§ Required task
Convert every line of the items below into a JSON list of strings, one string per line, and leave out blank lines.

§ Available data
◆ ◆ ◆ ◆ ◆ ◆ ◆

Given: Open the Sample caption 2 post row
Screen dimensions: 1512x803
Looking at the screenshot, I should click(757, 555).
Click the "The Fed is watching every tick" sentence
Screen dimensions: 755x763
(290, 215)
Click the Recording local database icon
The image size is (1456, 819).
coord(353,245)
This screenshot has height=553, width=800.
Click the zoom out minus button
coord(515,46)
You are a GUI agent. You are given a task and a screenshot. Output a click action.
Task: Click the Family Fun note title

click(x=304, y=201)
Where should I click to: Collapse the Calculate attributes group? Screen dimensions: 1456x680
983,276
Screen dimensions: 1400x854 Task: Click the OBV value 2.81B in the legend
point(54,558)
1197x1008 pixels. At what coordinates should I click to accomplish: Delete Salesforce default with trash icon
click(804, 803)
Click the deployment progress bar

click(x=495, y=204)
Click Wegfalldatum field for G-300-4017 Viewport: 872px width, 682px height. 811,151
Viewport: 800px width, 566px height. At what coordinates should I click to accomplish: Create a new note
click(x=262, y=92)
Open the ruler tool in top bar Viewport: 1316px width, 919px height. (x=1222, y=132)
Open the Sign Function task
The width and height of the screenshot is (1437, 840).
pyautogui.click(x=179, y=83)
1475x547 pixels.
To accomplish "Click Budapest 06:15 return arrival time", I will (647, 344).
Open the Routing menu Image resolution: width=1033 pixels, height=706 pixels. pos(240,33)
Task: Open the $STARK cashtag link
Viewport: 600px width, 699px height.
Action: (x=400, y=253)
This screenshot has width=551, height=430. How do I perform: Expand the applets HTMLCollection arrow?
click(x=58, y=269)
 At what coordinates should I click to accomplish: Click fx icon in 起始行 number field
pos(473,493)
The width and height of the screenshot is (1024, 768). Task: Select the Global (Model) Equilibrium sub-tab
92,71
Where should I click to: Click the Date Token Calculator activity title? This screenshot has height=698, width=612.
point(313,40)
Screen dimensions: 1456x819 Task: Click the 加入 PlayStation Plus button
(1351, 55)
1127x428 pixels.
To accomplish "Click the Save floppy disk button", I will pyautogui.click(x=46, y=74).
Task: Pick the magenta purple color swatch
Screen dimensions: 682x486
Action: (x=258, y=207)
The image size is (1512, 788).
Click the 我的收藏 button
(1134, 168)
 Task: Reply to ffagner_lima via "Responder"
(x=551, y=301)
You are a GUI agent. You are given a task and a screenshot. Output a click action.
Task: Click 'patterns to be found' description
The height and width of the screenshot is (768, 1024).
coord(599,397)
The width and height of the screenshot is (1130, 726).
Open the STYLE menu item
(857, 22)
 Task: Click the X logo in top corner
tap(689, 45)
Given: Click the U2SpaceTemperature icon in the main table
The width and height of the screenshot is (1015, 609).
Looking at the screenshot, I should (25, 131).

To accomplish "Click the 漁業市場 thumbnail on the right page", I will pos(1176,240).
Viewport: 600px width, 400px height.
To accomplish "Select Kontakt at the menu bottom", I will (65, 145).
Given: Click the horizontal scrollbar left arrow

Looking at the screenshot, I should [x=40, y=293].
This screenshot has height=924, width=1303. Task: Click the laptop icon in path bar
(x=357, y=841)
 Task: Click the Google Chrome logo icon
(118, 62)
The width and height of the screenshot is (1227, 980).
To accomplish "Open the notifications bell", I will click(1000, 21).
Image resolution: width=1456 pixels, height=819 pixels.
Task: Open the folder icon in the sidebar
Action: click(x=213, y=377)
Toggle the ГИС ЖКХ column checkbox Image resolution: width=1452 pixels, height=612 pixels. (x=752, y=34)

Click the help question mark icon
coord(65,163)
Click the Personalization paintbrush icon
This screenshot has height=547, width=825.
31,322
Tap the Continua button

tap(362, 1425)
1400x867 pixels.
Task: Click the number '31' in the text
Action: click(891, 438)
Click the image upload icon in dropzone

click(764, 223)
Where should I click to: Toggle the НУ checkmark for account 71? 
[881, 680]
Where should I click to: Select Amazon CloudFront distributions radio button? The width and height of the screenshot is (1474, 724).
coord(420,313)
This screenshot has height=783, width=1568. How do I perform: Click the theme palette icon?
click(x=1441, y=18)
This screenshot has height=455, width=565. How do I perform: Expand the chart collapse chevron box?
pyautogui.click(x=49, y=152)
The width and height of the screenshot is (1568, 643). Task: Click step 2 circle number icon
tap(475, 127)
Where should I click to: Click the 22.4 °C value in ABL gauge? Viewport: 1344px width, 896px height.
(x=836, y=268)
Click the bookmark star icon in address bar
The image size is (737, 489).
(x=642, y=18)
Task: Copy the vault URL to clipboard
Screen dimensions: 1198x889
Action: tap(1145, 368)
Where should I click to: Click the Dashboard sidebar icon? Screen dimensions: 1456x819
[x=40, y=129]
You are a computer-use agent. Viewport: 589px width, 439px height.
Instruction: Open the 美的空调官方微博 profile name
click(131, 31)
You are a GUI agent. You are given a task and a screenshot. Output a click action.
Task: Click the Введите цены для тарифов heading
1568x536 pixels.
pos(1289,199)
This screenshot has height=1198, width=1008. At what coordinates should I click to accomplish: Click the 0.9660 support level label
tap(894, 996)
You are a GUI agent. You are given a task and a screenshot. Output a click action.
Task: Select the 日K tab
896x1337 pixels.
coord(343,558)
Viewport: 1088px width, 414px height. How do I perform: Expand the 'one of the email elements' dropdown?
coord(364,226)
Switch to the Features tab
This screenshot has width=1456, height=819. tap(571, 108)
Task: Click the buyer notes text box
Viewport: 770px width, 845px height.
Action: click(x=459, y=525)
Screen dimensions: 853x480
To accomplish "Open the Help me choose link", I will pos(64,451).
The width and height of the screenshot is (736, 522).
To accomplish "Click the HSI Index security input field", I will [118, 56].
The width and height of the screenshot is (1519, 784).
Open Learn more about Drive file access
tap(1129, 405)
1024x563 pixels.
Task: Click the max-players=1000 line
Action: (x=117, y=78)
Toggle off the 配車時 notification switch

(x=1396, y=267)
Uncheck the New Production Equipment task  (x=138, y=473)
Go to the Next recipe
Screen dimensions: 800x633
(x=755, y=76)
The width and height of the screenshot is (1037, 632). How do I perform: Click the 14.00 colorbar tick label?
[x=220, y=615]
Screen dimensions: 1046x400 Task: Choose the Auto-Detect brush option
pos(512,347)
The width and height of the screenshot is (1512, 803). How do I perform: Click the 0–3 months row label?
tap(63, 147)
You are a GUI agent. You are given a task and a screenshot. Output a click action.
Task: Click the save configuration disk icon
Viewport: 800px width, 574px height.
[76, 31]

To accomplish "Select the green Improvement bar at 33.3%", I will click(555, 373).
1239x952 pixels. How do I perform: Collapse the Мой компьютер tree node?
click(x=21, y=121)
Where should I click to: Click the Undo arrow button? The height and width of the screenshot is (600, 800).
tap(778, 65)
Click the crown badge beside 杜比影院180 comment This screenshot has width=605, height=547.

◆ ◆ ◆ ◆ ◆ ◆ ◆

§ Solution to this problem
[
  "Given: Open the Sample caption 2 post row",
  "Screen dimensions: 1512x803",
  "Looking at the screenshot, I should click(757, 555).",
  "Click the \"The Fed is watching every tick\" sentence",
  "Screen dimensions: 755x763",
  "(290, 215)",
  "Click the Recording local database icon",
  "The image size is (1456, 819).",
  "coord(353,245)",
  "This screenshot has height=553, width=800.",
  "Click the zoom out minus button",
  "coord(515,46)",
  "You are a GUI agent. You are given a task and a screenshot. Output a click action.",
  "Task: Click the Family Fun note title",
  "click(x=304, y=201)",
  "Where should I click to: Collapse the Calculate attributes group? Screen dimensions: 1456x680",
  "983,276",
  "Screen dimensions: 1400x854 Task: Click the OBV value 2.81B in the legend",
  "point(54,558)",
  "1197x1008 pixels. At what coordinates should I click to accomplish: Delete Salesforce default with trash icon",
  "click(804, 803)",
  "Click the deployment progress bar",
  "click(x=495, y=204)",
  "Click Wegfalldatum field for G-300-4017 Viewport: 872px width, 682px height. 811,151",
  "Viewport: 800px width, 566px height. At what coordinates should I click to accomplish: Create a new note",
  "click(x=262, y=92)",
  "Open the ruler tool in top bar Viewport: 1316px width, 919px height. (x=1222, y=132)",
  "Open the Sign Function task",
  "The width and height of the screenshot is (1437, 840).",
  "pyautogui.click(x=179, y=83)",
  "1475x547 pixels.",
  "To accomplish \"Click Budapest 06:15 return arrival time\", I will (647, 344).",
  "Open the Routing menu Image resolution: width=1033 pixels, height=706 pixels. pos(240,33)",
  "Task: Open the $STARK cashtag link",
  "Viewport: 600px width, 699px height.",
  "Action: (x=400, y=253)",
  "This screenshot has width=551, height=430. How do I perform: Expand the applets HTMLCollection arrow?",
  "click(x=58, y=269)",
  " At what coordinates should I click to accomplish: Click fx icon in 起始行 number field",
  "pos(473,493)",
  "The width and height of the screenshot is (1024, 768). Task: Select the Global (Model) Equilibrium sub-tab",
  "92,71",
  "Where should I click to: Click the Date Token Calculator activity title? This screenshot has height=698, width=612.",
  "point(313,40)",
  "Screen dimensions: 1456x819 Task: Click the 加入 PlayStation Plus button",
  "(1351, 55)",
  "1127x428 pixels.",
  "To accomplish \"Click the Save floppy disk button\", I will pyautogui.click(x=46, y=74).",
  "Task: Pick the magenta purple color swatch",
  "Screen dimensions: 682x486",
  "Action: (x=258, y=207)",
  "The image size is (1512, 788).",
  "Click the 我的收藏 button",
  "(1134, 168)",
  " Task: Reply to ffagner_lima via \"Responder\"",
  "(x=551, y=301)",
  "You are a GUI agent. You are given a task and a screenshot. Output a click action.",
  "Task: Click 'patterns to be found' description",
  "The height and width of the screenshot is (768, 1024).",
  "coord(599,397)",
  "The width and height of the screenshot is (1130, 726).",
  "Open the STYLE menu item",
  "(857, 22)",
  " Task: Click the X logo in top corner",
  "tap(689, 45)",
  "Given: Click the U2SpaceTemperature icon in the main table",
  "The width and height of the screenshot is (1015, 609).",
  "Looking at the screenshot, I should (25, 131).",
  "To accomplish \"Click the 漁業市場 thumbnail on the right page\", I will pos(1176,240).",
  "Viewport: 600px width, 400px height.",
  "To accomplish \"Select Kontakt at the menu bottom\", I will (65, 145).",
  "Given: Click the horizontal scrollbar left arrow",
  "Looking at the screenshot, I should [x=40, y=293].",
  "This screenshot has height=924, width=1303. Task: Click the laptop icon in path bar",
  "(x=357, y=841)",
  " Task: Click the Google Chrome logo icon",
  "(118, 62)",
  "The width and height of the screenshot is (1227, 980).",
  "To accomplish \"Open the notifications bell\", I will click(1000, 21).",
  "Image resolution: width=1456 pixels, height=819 pixels.",
  "Task: Open the folder icon in the sidebar",
  "Action: click(x=213, y=377)",
  "Toggle the ГИС ЖКХ column checkbox Image resolution: width=1452 pixels, height=612 pixels. (x=752, y=34)",
  "Click the help question mark icon",
  "coord(65,163)",
  "Click the Personalization paintbrush icon",
  "This screenshot has height=547, width=825.",
  "31,322",
  "Tap the Continua button",
  "tap(362, 1425)",
  "1400x867 pixels.",
  "Task: Click the number '31' in the text",
  "Action: click(891, 438)",
  "Click the image upload icon in dropzone",
  "click(764, 223)",
  "Where should I click to: Toggle the НУ checkmark for account 71? ",
  "[881, 680]",
  "Where should I click to: Select Amazon CloudFront distributions radio button? The width and height of the screenshot is (1474, 724).",
  "coord(420,313)",
  "This screenshot has height=783, width=1568. How do I perform: Click the theme palette icon?",
  "click(x=1441, y=18)",
  "This screenshot has height=455, width=565. How do I perform: Expand the chart collapse chevron box?",
  "pyautogui.click(x=49, y=152)",
  "The width and height of the screenshot is (1568, 643). Task: Click step 2 circle number icon",
  "tap(475, 127)",
  "Where should I click to: Click the 22.4 °C value in ABL gauge? Viewport: 1344px width, 896px height.",
  "(x=836, y=268)",
  "Click the bookmark star icon in address bar",
  "The image size is (737, 489).",
  "(x=642, y=18)",
  "Task: Copy the vault URL to clipboard",
  "Screen dimensions: 1198x889",
  "Action: tap(1145, 368)",
  "Where should I click to: Click the Dashboard sidebar icon? Screen dimensions: 1456x819",
  "[x=40, y=129]",
  "You are a computer-use agent. Viewport: 589px width, 439px height.",
  "Instruction: Open the 美的空调官方微博 profile name",
  "click(131, 31)",
  "You are a GUI agent. You are given a task and a screenshot. Output a click action.",
  "Task: Click the Введите цены для тарифов heading",
  "1568x536 pixels.",
  "pos(1289,199)",
  "This screenshot has height=1198, width=1008. At what coordinates should I click to accomplish: Click the 0.9660 support level label",
  "tap(894, 996)",
  "You are a GUI agent. You are given a task and a screenshot. Output a click action.",
  "Task: Select the 日K tab",
  "896x1337 pixels.",
  "coord(343,558)",
  "Viewport: 1088px width, 414px height. How do I perform: Expand the 'one of the email elements' dropdown?",
  "coord(364,226)",
  "Switch to the Features tab",
  "This screenshot has width=1456, height=819. tap(571, 108)",
  "Task: Click the buyer notes text box",
  "Viewport: 770px width, 845px height.",
  "Action: click(x=459, y=525)",
  "Screen dimensions: 853x480",
  "To accomplish \"Open the Help me choose link\", I will pos(64,451).",
  "The width and height of the screenshot is (736, 522).",
  "To accomplish \"Click the HSI Index security input field\", I will [118, 56].",
  "The width and height of the screenshot is (1519, 784).",
  "Open Learn more about Drive file access",
  "tap(1129, 405)",
  "1024x563 pixels.",
  "Task: Click the max-players=1000 line",
  "Action: (x=117, y=78)",
  "Toggle off the 配車時 notification switch",
  "(x=1396, y=267)",
  "Uncheck the New Production Equipment task  (x=138, y=473)",
  "Go to the Next recipe",
  "Screen dimensions: 800x633",
  "(x=755, y=76)",
  "The width and height of the screenshot is (1037, 632). How do I perform: Click the 14.00 colorbar tick label?",
  "[x=220, y=615]",
  "Screen dimensions: 1046x400 Task: Choose the Auto-Detect brush option",
  "pos(512,347)",
  "The width and height of the screenshot is (1512, 803). How do I perform: Click the 0–3 months row label?",
  "tap(63, 147)",
  "You are a GUI agent. You are given a task and a screenshot. Output a click action.",
  "Task: Click the save configuration disk icon",
  "Viewport: 800px width, 574px height.",
  "[76, 31]",
  "To accomplish \"Select the green Improvement bar at 33.3%\", I will click(555, 373).",
  "1239x952 pixels. How do I perform: Collapse the Мой компьютер tree node?",
  "click(x=21, y=121)",
  "Where should I click to: Click the Undo arrow button? The height and width of the screenshot is (600, 800).",
  "tap(778, 65)",
  "Click the crown badge beside 杜比影院180 comment This screenshot has width=605, height=547."
]